Yeah, uh Susie raises a great question about the cost of this.
It's one of the really great uh ideas behind this proposal, which has its origins in a Coloradan by the name of uh Helen Kriebel, who first came up with it, Paul.
Um and that is that uh the employees uh or the prospective employees, uh, instead of paying a fifteen hundred dollar fine as the Senate bill contemplates uh to the federal government for amnesty, uh they would pay a fee uh to these private placement firms to confirm or to place them in a job to to uh process a background check and to engage in a health care screening and otherwise uh administer the monitoring of their employment.
Bottom line is it doesn't this doesn't have the administration of this system is borne by the employee or emid uh the employer.
It's not borne by the American taxpayer.
I I also picked up a thought there with Susie had that I think is a profound uh point, and that is the uh what sometimes gets called the external or welfare costs associated with illegal immigration.
They are enormous.
And uh one of the proposals that's included in in this uh no amnesty guessworker idea is that that people who possess these cards uh would would in effect be barred from participating in public welfare programs, uh Paul.
They would they would not be able to come here and and essentially live off of the welfare state.
And in fact, we there would also be, and this is a idea that uh that uh emerged in uh in a good deal in the Senate, uh uh I would like to see us take a portion of their payroll taxes to offset the emergency room costs at hospitals in the I think there's twenty-three counties directly on the border and in major cities that that have huge emergency room costs related to this.
We we need uh we need to focus uh the energy in those twelve million working people on uh supporting them and supporting the public systems that support them and otherwise make sure through these this no amnesty guest worker program that they they don't become uh welfare dependent and and live off of a country of which they are not legally a part.
Final comments from Congressman Mike Pence.
It's the Pence Plan, no amnesty immigration reform.
Here on the Rush Limbaugh program, I'm Paul W. Smith.
Rush Limbaugh program, Paul W. Smith, Congressman Mike Pence's plan, and Congressman, I'll do it because I'm paid to talk fast.
The Pence Plan includes all the tough border security and employer sanctions passed by the House of Representatives, does not grant a path to citizenship of any kind, uh, does not include any form of amnesty, requires that illegal immigrants leave the country, does not favor illegal immigrants over people who have not broken our immigration laws, and you feel it will work because it relies on the private sector, not a failed government bureaucracy.
Did I sum it up?
Uh you summed it up brilliantly, Paul, no surprise uh there.

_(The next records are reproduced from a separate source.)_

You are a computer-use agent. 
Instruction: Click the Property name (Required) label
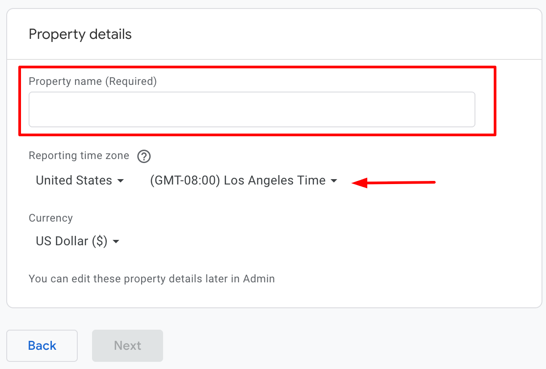(x=92, y=81)
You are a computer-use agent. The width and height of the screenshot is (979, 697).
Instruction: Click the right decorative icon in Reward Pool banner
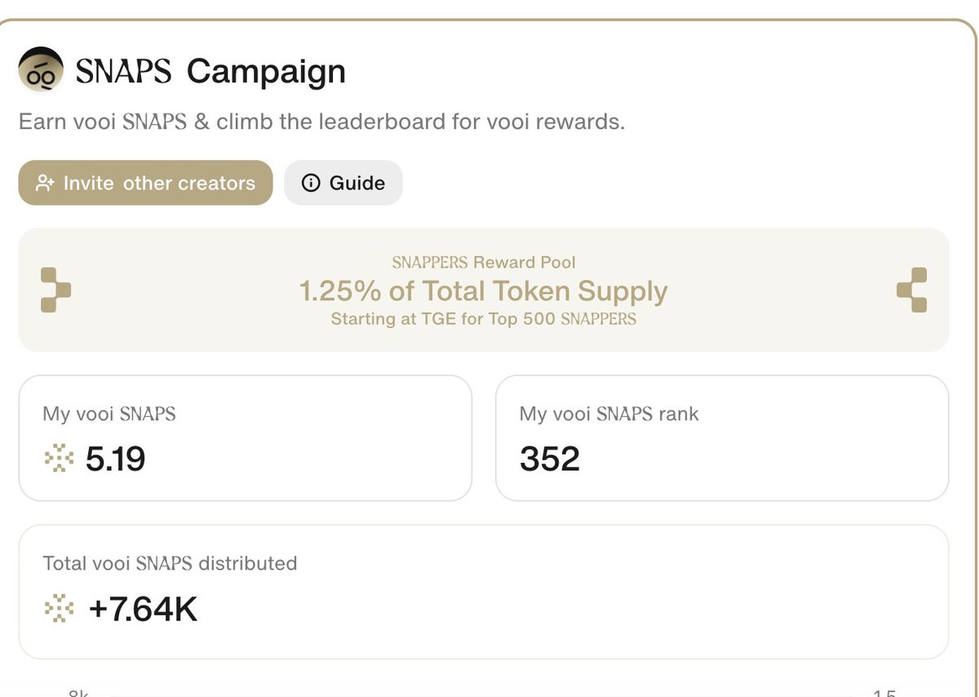912,290

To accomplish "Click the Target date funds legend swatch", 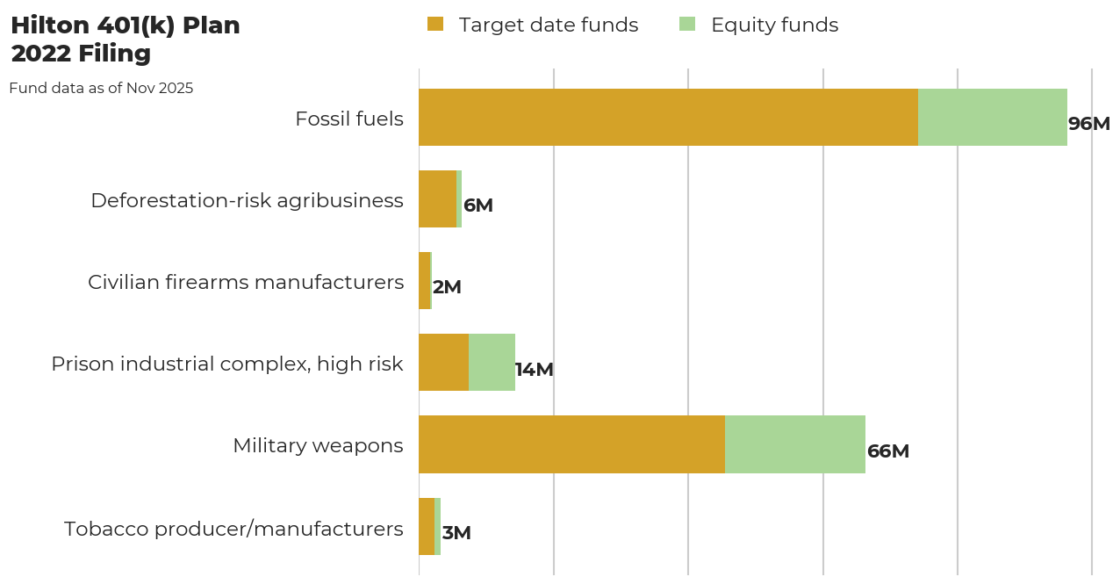I will point(436,25).
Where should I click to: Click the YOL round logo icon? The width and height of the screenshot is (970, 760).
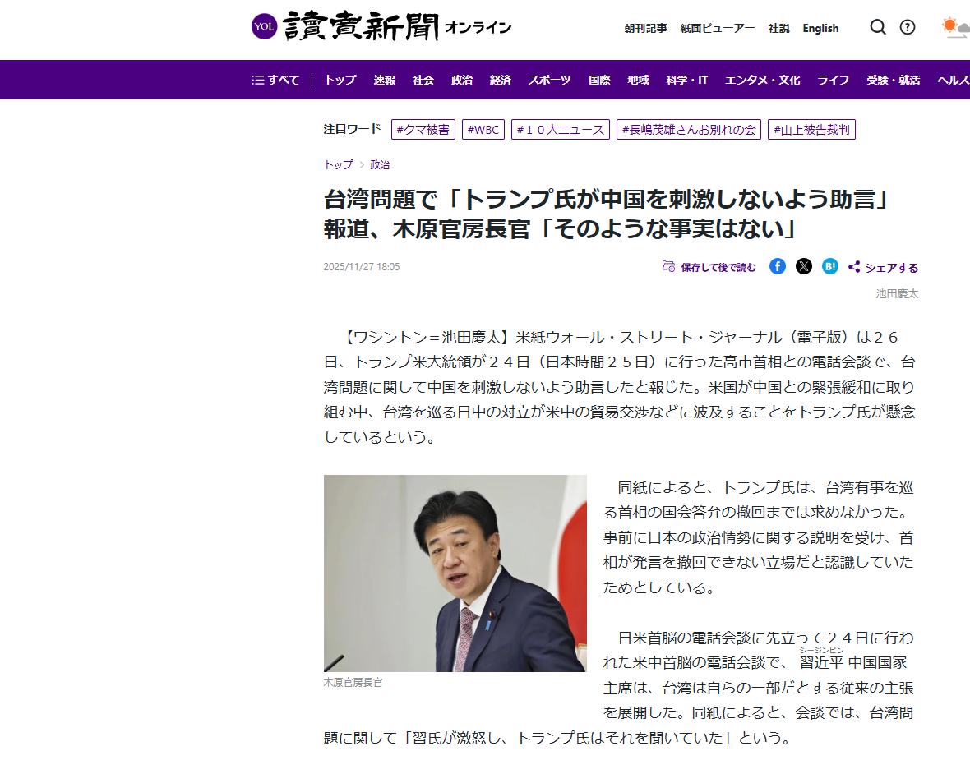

Uh what I could add is that uh the likes of uh of uh Newt Gingrich, uh Gary Bauer, uh Paul Weyrich of the Free Congress Foundation, and even Chuck Colson uh have endorsed our proposal.
I I really believe it's it is A proposal that that uh conservatives ought to take a hard look at.
We need to get control of our border.
We need to put border security first.
But I think we also need to set up a new guess worker program without an amnesty by harnessing the power of the private sector to manage a new program outside the United States.
Tough employer sanctions, tough border security, with a no amnesty guest worker program in the middle, uh I believe uh is an idea whose time has come.
Congressman, a pleasure meeting you and talking with you.
Good luck to you.
Honor to be with you, Paul.
Congressman Mike Pence here on the Rush Limbaugh program.